県警は6日、2021年の大麻や覚醒剤などの違法薬物事犯による摘発者は226人(暫定値)で、1975年以降、最多となったと発表した。10~20代が134人で全体の約6割を占め、若年層への広がりが顕著となっている。

違法薬物事犯の摘発人数

 県警組織犯罪対策課によると、違法薬物全体の摘発人数は2017年と20年に188人と過去最多を記録。ここ数年は170~180人台で推移していたが、今回初めて200人を超えた。

 覚醒剤摘発は減少傾向だったものの、21年は57人と前年比で27人増えた。10~40代が顕著で10代は5人(前年0人)、20代6人(同3人)、30代19人(同13人)、40代19人(同7人)。昨年2~3月には、女子高校生らが覚醒剤取締法違反容疑で逮捕される事件も発生した。

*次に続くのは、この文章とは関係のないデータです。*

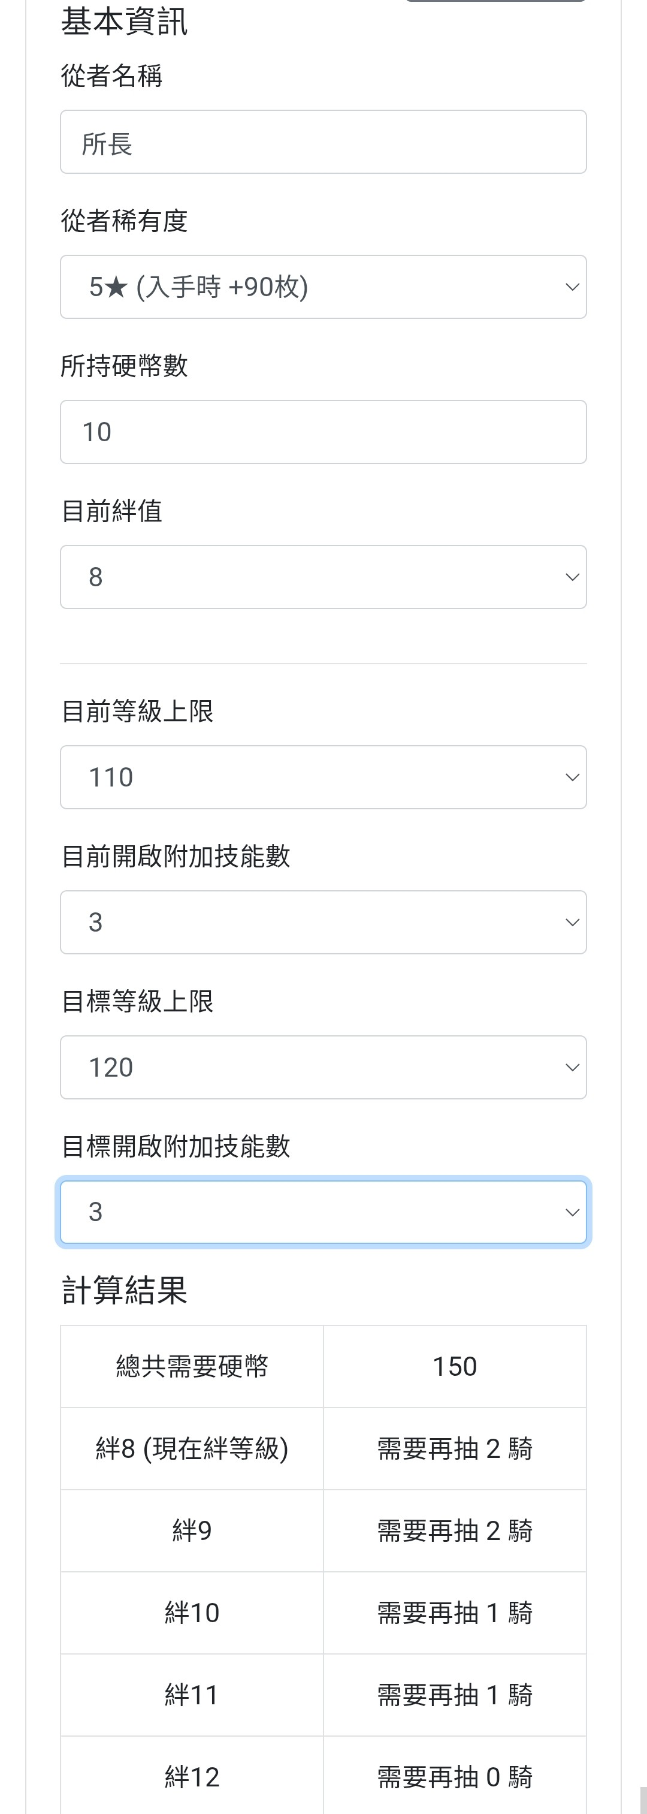The height and width of the screenshot is (1814, 647).
Task: Expand the 目標開啟附加技能數 dropdown
Action: click(x=323, y=1212)
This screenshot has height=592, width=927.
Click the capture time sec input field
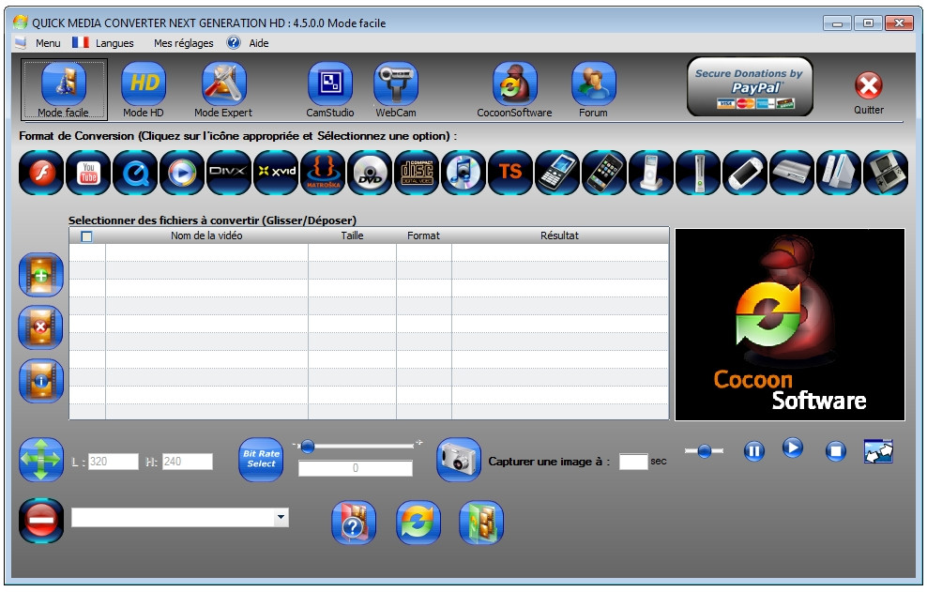click(x=634, y=460)
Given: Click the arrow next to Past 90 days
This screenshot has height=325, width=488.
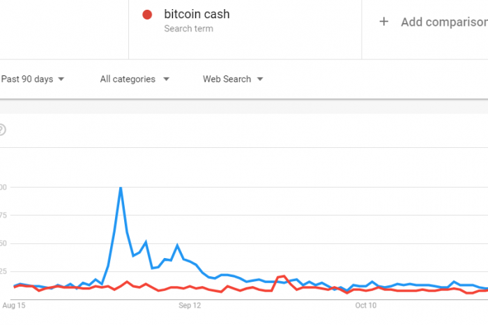Looking at the screenshot, I should point(61,79).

 大麻事犯は前年比1人増の149人。10~20代が106人で全体の71%を占めた。10代は36人で前年比10人の増。MDMAなどの麻薬の摘発は19人で、前年より13人増えた。

 捜査幹部は「SNSなどを使って他の薬物より安価な大麻を入手する若者が後を絶たず、覚醒剤にまで広がっている。(違法薬物が)まん延状態にあると言っても否定はできない」と指摘し、今後も取り締まりを強化していくとした。